The survey is one part of a suite of AHA efforts to support history departments and programs as they seek to maintain and expand history education at their institutions. Each year from May until September, representatives from history departments and multidisciplinary programs that include history provide quantitative information about the total undergraduate student enrollment in all history courses for each of the past four academic years. History departments are asked to give basic information about their institution, and provide quantitative data on history enrollments, which includes students who take multiple courses multiple times, and counts only the history portion of cross-listed courses. The questionnaire also asks for optional information about a few of the variables that the AHA hypothesized might be influencing history enrollment trends at the macro level: these include dual credit and dual enrollment programs, faculty roles in actively recruiting students, and alumni engagement with the program or department. Respondents are also given space to offer comments, explanations, or questions of their own that help to illuminate what might be happening at the local level in each institution.

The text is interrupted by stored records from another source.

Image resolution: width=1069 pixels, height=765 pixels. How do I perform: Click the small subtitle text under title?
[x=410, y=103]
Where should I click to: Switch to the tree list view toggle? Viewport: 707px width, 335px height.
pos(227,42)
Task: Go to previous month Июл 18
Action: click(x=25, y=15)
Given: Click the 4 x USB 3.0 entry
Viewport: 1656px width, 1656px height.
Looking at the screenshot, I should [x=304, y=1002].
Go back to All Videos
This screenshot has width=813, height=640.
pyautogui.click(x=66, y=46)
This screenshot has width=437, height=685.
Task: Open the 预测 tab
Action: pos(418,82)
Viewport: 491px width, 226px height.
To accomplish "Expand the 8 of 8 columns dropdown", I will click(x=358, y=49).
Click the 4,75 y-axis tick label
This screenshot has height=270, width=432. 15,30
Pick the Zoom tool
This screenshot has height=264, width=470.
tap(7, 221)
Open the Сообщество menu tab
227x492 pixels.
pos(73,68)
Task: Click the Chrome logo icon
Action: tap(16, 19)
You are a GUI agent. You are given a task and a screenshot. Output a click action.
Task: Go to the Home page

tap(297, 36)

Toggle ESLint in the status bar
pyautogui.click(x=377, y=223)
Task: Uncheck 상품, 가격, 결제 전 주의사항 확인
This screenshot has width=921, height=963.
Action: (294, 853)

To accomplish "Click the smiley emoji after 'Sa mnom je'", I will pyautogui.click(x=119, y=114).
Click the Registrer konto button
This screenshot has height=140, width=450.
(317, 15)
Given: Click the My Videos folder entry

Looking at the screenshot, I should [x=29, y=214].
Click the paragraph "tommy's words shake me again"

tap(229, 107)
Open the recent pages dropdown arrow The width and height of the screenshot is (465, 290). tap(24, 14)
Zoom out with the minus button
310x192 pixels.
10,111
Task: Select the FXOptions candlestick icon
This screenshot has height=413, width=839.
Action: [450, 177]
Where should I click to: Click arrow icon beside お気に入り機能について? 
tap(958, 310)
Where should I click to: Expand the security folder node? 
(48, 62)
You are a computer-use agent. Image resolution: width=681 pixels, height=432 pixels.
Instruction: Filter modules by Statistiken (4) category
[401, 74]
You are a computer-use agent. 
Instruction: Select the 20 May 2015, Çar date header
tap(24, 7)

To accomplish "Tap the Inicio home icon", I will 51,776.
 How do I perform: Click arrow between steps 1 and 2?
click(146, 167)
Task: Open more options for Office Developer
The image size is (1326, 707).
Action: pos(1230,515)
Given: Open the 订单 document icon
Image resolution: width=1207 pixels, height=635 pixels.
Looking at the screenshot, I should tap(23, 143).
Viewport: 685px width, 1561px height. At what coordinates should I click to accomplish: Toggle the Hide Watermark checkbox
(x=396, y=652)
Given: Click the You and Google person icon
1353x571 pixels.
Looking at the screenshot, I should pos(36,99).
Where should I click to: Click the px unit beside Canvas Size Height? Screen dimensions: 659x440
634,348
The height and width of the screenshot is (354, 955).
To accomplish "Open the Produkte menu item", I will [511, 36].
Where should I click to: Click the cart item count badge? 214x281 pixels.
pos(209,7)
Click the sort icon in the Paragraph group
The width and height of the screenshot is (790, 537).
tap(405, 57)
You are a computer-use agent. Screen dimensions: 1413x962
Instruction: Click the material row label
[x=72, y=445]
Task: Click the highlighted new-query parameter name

This process requires a department chair or other administrator or assistant to fill out a form, which, if they have the data at hand, takes approximately 20 minutes. This expenditure of time and effort is easier for those departments with more resources, and if too few institutions—or only well-funded institutions—participate, the resulting picture will necessarily be partial and incomplete. This year, we received only 79 complete responses, representing fewer than 250,000 students, compared to last year, where we received 138 complete responses representing more than 400,000 students. The quality of the responses was also less robust: in 2021, we received 54 optional final comments on the survey; this year, we received just 20 final comments. This comparatively low response rate and the fact that responding institutions are not broadly representative of the roughly 3,900 US colleges and universities (approximately 2,600 four-year and 1,300 two-year institutions) make it difficult to draw firm conclusions about recent changes in history enrollment.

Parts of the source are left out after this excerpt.